▶ WHAT THE TASK REQUIRES: Format every line of the material below as a numbered list, and leave out the blank lines.

◆ ◆ ◆ ◆ ◆

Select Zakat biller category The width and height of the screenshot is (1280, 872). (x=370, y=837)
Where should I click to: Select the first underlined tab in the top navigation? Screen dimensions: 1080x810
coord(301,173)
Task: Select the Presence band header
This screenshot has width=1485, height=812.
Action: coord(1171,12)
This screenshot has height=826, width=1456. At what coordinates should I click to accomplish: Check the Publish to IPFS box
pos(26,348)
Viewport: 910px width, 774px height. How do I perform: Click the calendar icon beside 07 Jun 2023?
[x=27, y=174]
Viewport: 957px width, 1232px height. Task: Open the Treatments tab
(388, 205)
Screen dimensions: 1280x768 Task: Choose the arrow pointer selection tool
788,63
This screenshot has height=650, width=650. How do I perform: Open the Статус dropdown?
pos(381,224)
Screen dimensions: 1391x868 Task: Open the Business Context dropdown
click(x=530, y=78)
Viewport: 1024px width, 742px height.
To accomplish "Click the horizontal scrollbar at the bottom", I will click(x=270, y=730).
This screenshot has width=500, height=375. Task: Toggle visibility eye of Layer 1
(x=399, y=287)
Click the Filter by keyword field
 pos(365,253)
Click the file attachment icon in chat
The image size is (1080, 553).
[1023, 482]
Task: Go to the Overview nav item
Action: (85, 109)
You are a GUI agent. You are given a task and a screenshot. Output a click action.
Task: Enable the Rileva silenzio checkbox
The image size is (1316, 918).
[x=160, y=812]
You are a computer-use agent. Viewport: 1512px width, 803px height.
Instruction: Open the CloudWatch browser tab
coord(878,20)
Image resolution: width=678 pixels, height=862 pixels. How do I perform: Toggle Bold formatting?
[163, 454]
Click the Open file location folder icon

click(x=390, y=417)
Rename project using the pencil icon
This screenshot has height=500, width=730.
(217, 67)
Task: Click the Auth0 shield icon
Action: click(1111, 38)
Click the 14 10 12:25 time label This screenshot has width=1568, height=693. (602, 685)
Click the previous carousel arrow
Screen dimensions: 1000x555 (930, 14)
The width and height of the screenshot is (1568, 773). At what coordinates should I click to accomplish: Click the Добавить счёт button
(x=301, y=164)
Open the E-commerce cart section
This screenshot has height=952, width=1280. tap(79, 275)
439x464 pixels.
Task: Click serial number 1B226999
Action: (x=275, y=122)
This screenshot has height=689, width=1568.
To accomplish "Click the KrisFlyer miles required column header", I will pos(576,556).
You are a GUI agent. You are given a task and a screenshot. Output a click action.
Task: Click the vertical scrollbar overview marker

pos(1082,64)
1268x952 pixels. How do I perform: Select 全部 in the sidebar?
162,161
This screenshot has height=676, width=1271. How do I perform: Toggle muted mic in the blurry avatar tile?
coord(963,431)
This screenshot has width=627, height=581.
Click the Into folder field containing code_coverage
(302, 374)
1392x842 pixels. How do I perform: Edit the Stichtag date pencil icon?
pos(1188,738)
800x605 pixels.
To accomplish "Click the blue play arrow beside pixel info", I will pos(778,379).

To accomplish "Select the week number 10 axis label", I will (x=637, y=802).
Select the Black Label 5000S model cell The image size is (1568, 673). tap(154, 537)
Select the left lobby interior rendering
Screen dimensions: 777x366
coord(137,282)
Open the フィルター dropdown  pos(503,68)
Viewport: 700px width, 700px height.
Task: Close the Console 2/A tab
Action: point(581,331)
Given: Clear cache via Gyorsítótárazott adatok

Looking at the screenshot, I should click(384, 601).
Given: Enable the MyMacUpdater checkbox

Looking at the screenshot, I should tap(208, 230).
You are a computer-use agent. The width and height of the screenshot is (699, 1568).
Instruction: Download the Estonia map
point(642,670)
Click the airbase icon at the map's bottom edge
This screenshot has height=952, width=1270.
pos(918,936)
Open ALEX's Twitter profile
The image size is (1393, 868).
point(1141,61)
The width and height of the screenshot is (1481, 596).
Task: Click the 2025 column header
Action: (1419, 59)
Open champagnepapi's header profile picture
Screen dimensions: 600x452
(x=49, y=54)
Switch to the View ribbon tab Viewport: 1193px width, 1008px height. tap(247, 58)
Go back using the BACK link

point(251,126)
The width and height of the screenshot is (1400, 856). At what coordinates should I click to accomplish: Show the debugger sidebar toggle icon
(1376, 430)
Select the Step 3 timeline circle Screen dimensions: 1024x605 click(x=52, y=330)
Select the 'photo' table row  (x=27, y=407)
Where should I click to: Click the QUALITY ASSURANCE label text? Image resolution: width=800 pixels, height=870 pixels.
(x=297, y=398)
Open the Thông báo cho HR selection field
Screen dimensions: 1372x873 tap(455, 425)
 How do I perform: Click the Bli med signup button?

◆ ◆ ◆ ◆ ◆

▶ CORRECT RESPONSE:
1. Select Zakat biller category The width and height of the screenshot is (1280, 872). (x=370, y=837)
2. Where should I click to: Select the first underlined tab in the top navigation? Screen dimensions: 1080x810
3. coord(301,173)
4. Task: Select the Presence band header
5. This screenshot has width=1485, height=812.
6. Action: coord(1171,12)
7. This screenshot has height=826, width=1456. At what coordinates should I click to accomplish: Check the Publish to IPFS box
8. pos(26,348)
9. Viewport: 910px width, 774px height. How do I perform: Click the calendar icon beside 07 Jun 2023?
10. [x=27, y=174]
11. Viewport: 957px width, 1232px height. Task: Open the Treatments tab
12. (388, 205)
13. Screen dimensions: 1280x768 Task: Choose the arrow pointer selection tool
14. 788,63
15. This screenshot has height=650, width=650. How do I perform: Open the Статус dropdown?
16. pos(381,224)
17. Screen dimensions: 1391x868 Task: Open the Business Context dropdown
18. click(x=530, y=78)
19. Viewport: 1024px width, 742px height.
20. To accomplish "Click the horizontal scrollbar at the bottom", I will click(x=270, y=730).
21. This screenshot has width=500, height=375. Task: Toggle visibility eye of Layer 1
22. (x=399, y=287)
23. Click the Filter by keyword field
24.  pos(365,253)
25. Click the file attachment icon in chat
26. The image size is (1080, 553).
27. [1023, 482]
28. Task: Go to the Overview nav item
29. Action: (85, 109)
30. You are a GUI agent. You are given a task and a screenshot. Output a click action.
31. Task: Enable the Rileva silenzio checkbox
32. The image size is (1316, 918).
33. [x=160, y=812]
34. You are a computer-use agent. Viewport: 1512px width, 803px height.
35. Instruction: Open the CloudWatch browser tab
36. coord(878,20)
37. Image resolution: width=678 pixels, height=862 pixels. How do I perform: Toggle Bold formatting?
38. [163, 454]
39. Click the Open file location folder icon
40. click(x=390, y=417)
41. Rename project using the pencil icon
42. This screenshot has height=500, width=730.
43. (217, 67)
44. Task: Click the Auth0 shield icon
45. Action: click(1111, 38)
46. Click the 14 10 12:25 time label This screenshot has width=1568, height=693. (602, 685)
47. Click the previous carousel arrow
48. Screen dimensions: 1000x555 (930, 14)
49. The width and height of the screenshot is (1568, 773). At what coordinates should I click to accomplish: Click the Добавить счёт button
50. (x=301, y=164)
51. Open the E-commerce cart section
52. This screenshot has height=952, width=1280. tap(79, 275)
53. 439x464 pixels.
54. Task: Click serial number 1B226999
55. Action: (x=275, y=122)
56. This screenshot has height=689, width=1568.
57. To accomplish "Click the KrisFlyer miles required column header", I will pos(576,556).
58. You are a GUI agent. You are given a task and a screenshot. Output a click action.
59. Task: Click the vertical scrollbar overview marker
60. pos(1082,64)
61. 1268x952 pixels. How do I perform: Select 全部 in the sidebar?
62. 162,161
63. This screenshot has height=676, width=1271. How do I perform: Toggle muted mic in the blurry avatar tile?
64. coord(963,431)
65. This screenshot has width=627, height=581.
66. Click the Into folder field containing code_coverage
67. (302, 374)
68. 1392x842 pixels. How do I perform: Edit the Stichtag date pencil icon?
69. pos(1188,738)
70. 800x605 pixels.
71. To accomplish "Click the blue play arrow beside pixel info", I will pos(778,379).
72. To accomplish "Select the week number 10 axis label", I will (x=637, y=802).
73. Select the Black Label 5000S model cell The image size is (1568, 673). tap(154, 537)
74. Select the left lobby interior rendering
75. Screen dimensions: 777x366
76. coord(137,282)
77. Open the フィルター dropdown  pos(503,68)
78. Viewport: 700px width, 700px height.
79. Task: Close the Console 2/A tab
80. Action: point(581,331)
81. Given: Clear cache via Gyorsítótárazott adatok
82. Looking at the screenshot, I should click(384, 601).
83. Given: Enable the MyMacUpdater checkbox
84. Looking at the screenshot, I should tap(208, 230).
85. You are a computer-use agent. The width and height of the screenshot is (699, 1568).
86. Instruction: Download the Estonia map
87. point(642,670)
88. Click the airbase icon at the map's bottom edge
89. This screenshot has height=952, width=1270.
90. pos(918,936)
91. Open ALEX's Twitter profile
92. The image size is (1393, 868).
93. point(1141,61)
94. The width and height of the screenshot is (1481, 596).
95. Task: Click the 2025 column header
96. Action: (1419, 59)
97. Open champagnepapi's header profile picture
98. Screen dimensions: 600x452
99. (x=49, y=54)
100. Switch to the View ribbon tab Viewport: 1193px width, 1008px height. tap(247, 58)
101. Go back using the BACK link
102. point(251,126)
103. The width and height of the screenshot is (1400, 856). At what coordinates should I click to accomplish: Show the debugger sidebar toggle icon
104. (1376, 430)
105. Select the Step 3 timeline circle Screen dimensions: 1024x605 click(x=52, y=330)
106. Select the 'photo' table row  (x=27, y=407)
107. Where should I click to: Click the QUALITY ASSURANCE label text? Image resolution: width=800 pixels, height=870 pixels.
108. (x=297, y=398)
109. Open the Thông báo cho HR selection field
110. Screen dimensions: 1372x873 tap(455, 425)
111.  How do I perform: Click the Bli med signup button?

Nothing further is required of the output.